Winter is essentially over which means it is time to bring you my annual winter puzzling story.  If you have read my previous posts, you know that I typically start sometime in December and then continue through the end of January, the National Puzzle Month.  And this year was no exception as I started my puzzle season just a few days before the official beginning of winter, thanks to our granddaughter.

Once she got out of school for her Christmas break, my wife and I got to spend extra time with her while her mom and dad worked.  One of the things she loves to do is to go roller skating and we got a chance to do that with her several times.  Another of her favorite activities is having a sleepover at Mimi’s house.

Since the skate rink didn’t open until 1:00 PM, we had some time at home.  After playing dolls with Mimi for a while, I suggested we start a puzzle.  She readily agreed as she has enjoyed pitching in to help in years past.

For our first puzzle, we chose one that I had received from my siblings that they had previously worked, a collage of “Love” stamps.  Sorting out the edge pieces is always a challenge as I don’t think I have ever successfully found them all before starting assembly.  With my granddaughter’s help and with a couple of her dolls looking on, we tried a different approach by sorting the 1,000 pieces from the box bottom to the box top culling out the edge pieces as we went.

Thinking we had them all, we began to build the puzzle frame from the edge pieces.  We soon learned we must have missed some in the sorting process and so laid out the rest of the pieces into the four drawers and onto the work surface.  With several of the stamps having unique colors, we began to assemble those with easily identifiable color schemes first.

This puzzle proved exceptionally suited for the three of us to work on simultaneously.  We each picked a stamp, and then worked on it occasionally coming across a piece that someone else needed.  It wasn’t long before we had fairly well assembled almost a third of the 27 different stamp.
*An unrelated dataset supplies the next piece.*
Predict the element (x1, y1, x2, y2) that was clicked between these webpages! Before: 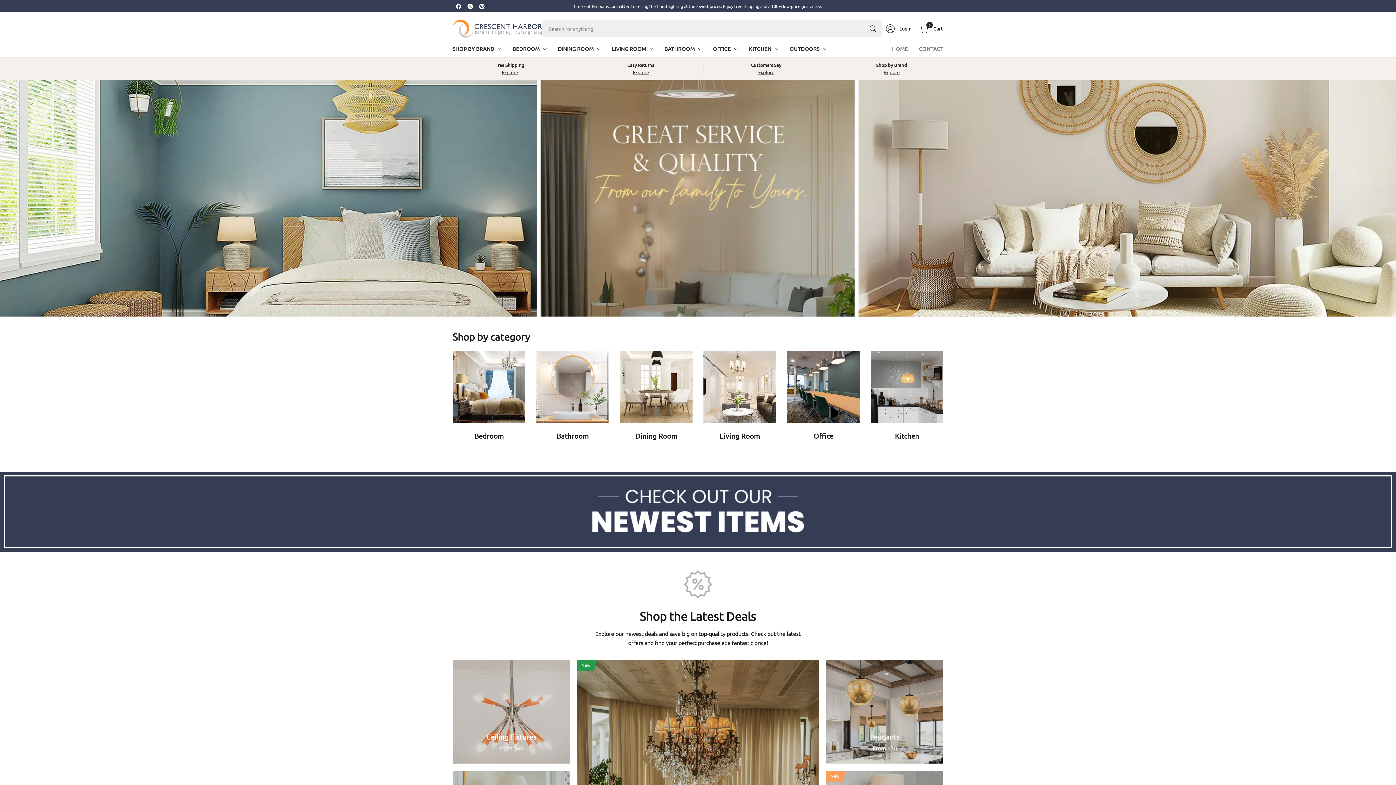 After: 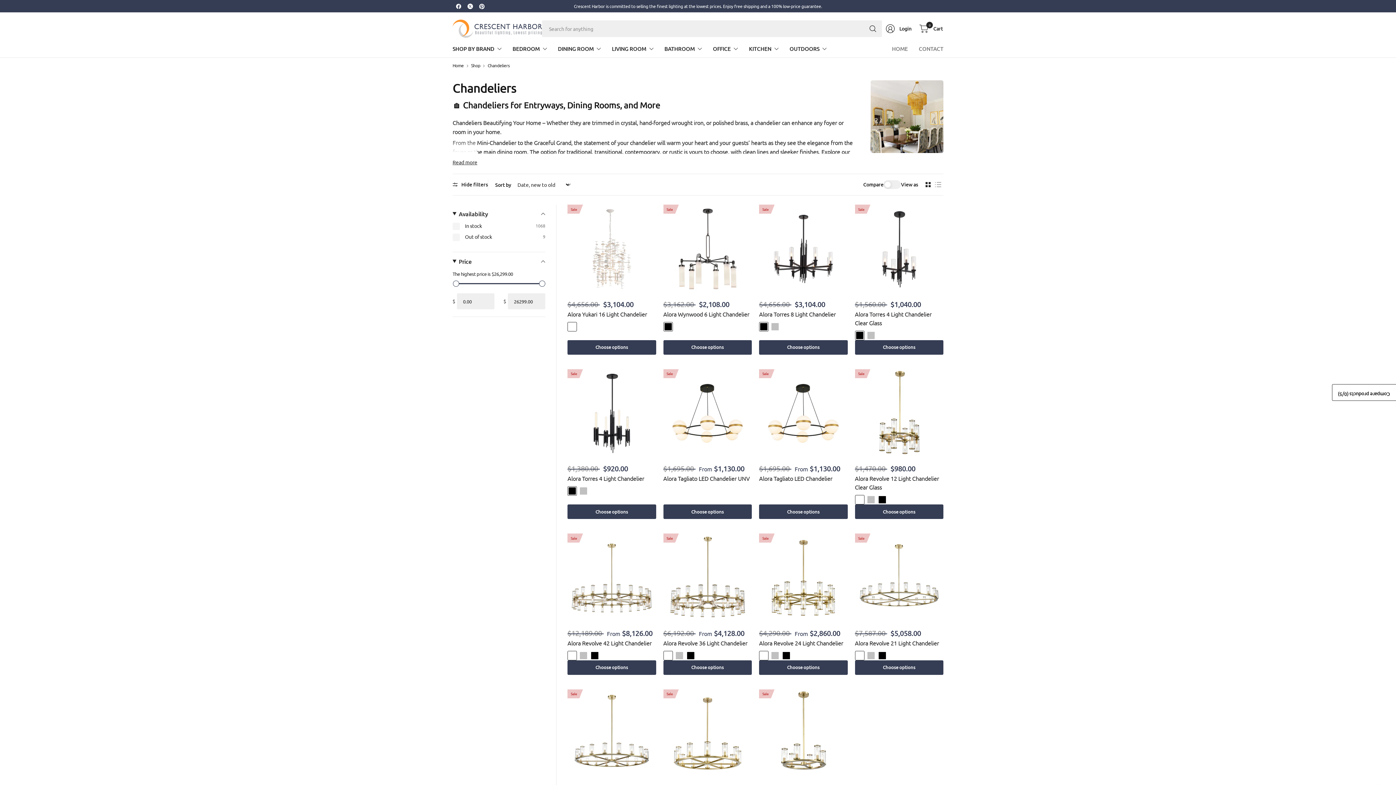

In fact, our granddaughter had such a good time, that she asked us not to work on it without her, which we agreed to do.  So, it wasn’t until Christmas Eve when our granddaughter and her little brother came over after breakfast that we returned to puzzling.  Throughout the day one or more of us worked on it and by the time their parents came to pick them up, we had made significant progress.

Christmas morning when I came in early to take a photo of our progress from the day before, I got an added present when I found the last edge piece and the day after Christmas, my wife and I managed to get the puzzle finished.
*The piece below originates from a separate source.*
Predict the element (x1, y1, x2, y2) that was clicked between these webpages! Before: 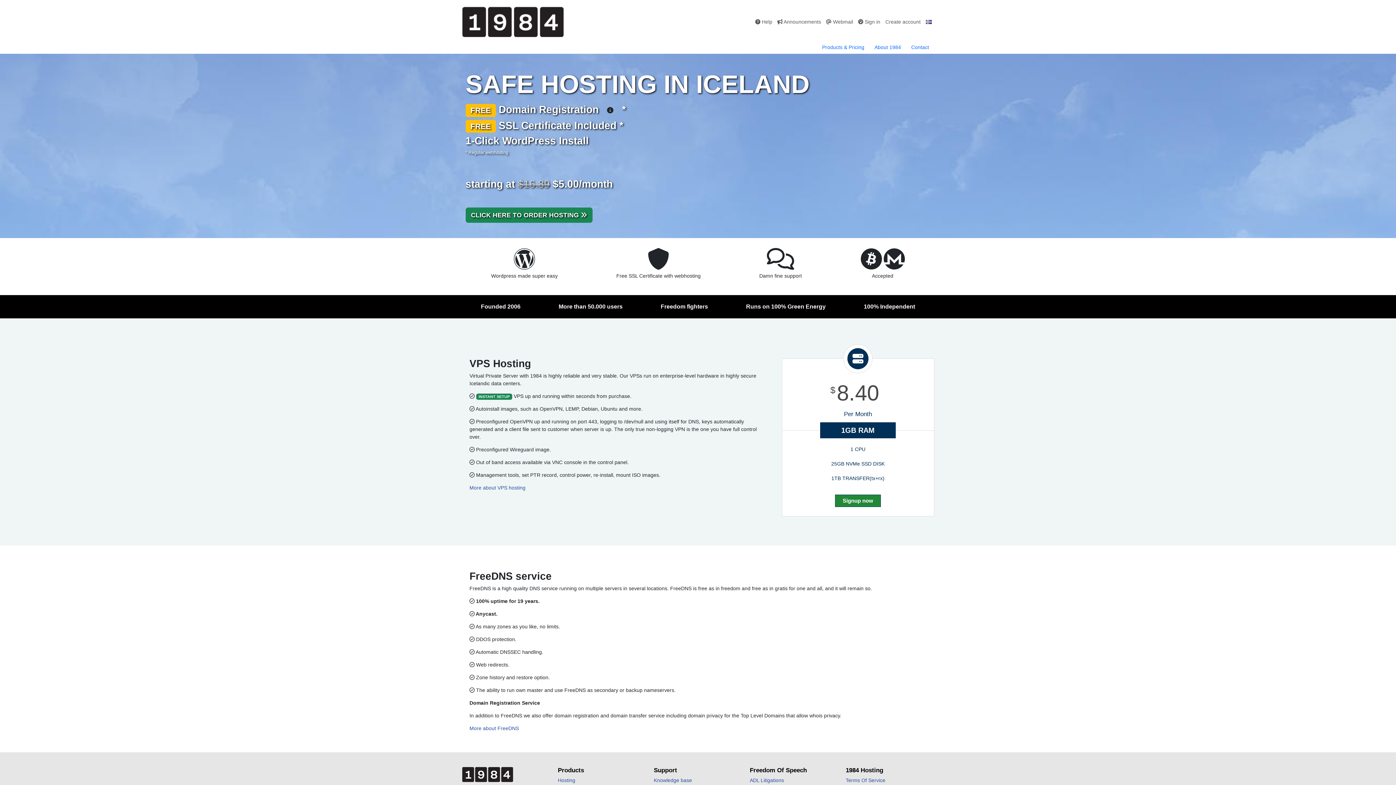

We both agreed this was a really fun puzzle to assemble as the individual stamps made it seem like small puzzles, individual vignettes within the bigger puzzle.  It also made it easy for multiple people to work on the puzzle at the same time as each person could focus on a single stamp.  My wife and I both found that we would easily lose track of time getting into the “zone” of puzzling and be amazed when we checked the clock to realize how many hours we had been working.

Having had that much fun with the first puzzle, I selected for our second puzzle another one that had individual themes within the bigger puzzle.  This one, also on loan from my siblings, featured images from the 1950s that us baby boomers, easily recognized.  An added bonus on this puzzle was that the border had a unique design so identifying edge pieces became an easy task while sorting the pieces.  As a result, we had the entire puzzle frame complete before starting to assemble individual themes, a rare occurrence.

My wife and I worked on this one off and on over the week between Christmas and New Year’s.  Our granddaughter came over to spend the day with us on a rainy January 2nd.  What better weather than to stay indoors and work a puzzle?  And our granddaughter proved her puzzling expertise once again finding numerous pieces my wife and I had failed to locate.

It wasn’t long before she was putting in the last piece.

For our third puzzle of the season, my wife suggested we work a puzzle she had been given of a vintage display of butterflies.  Since my remaining puzzles were all car-themed which, I knew she would not be interested in, I readily agreed.  While she was out of town, I sorted out the pieces into drawers and on our work surface.